I didn’t say it was immoral or recent.
"Oh, what a tangled web we weave / When first we practice to deceive!"
--- Sir Walter Scott
Interesting the U-2 business and the then Soviet Union and it's similarity to today, at least the USSR side. Bannon, Demento's former chief strategist, explicitly described the communications approach as “flood the zone with shit” — a tactic aligned with the “firehose of falsehood” propaganda model --- a modern propaganda model defined by high‑volume, rapid, repetitive, multichannel messaging that disregards truth or consistency. It was first described by the RAND Corporation in 2016 based on observations of Russian state propaganda.
I remember very clearly. What stunned folks where I lived--small town Republican Indiana--was his honesty. Fear of war & distrust of & distaste for the military ubiquitous. That a president would speak as Ike, especially given his often awkward circumlocutions, was totally unexpected. His presidency is the only thing in 1950s I'm nostalgic for.

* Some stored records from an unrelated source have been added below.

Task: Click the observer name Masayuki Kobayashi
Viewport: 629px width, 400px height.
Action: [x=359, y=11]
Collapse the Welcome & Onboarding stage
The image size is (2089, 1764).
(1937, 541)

Decency (even gentlemanly!) seems to elude these repubs and of course, the fish rots from the ............
In 1990, doing my internship for my library degree, I worked in what I think we still called a junior college. Directed a history student to the area where the materials reserved for their unit on the U2 incident were stored. In a few minutes he came back and said, "I couldn't find them. There was just some stuff on a spy plane." He'd thought he was supposed to be boning up on the rock band. Then a few years ago, I was talking to some young girl, can't remember the topic or the context, and she had never heard of either the band or the spy plane. Then I started feeling old.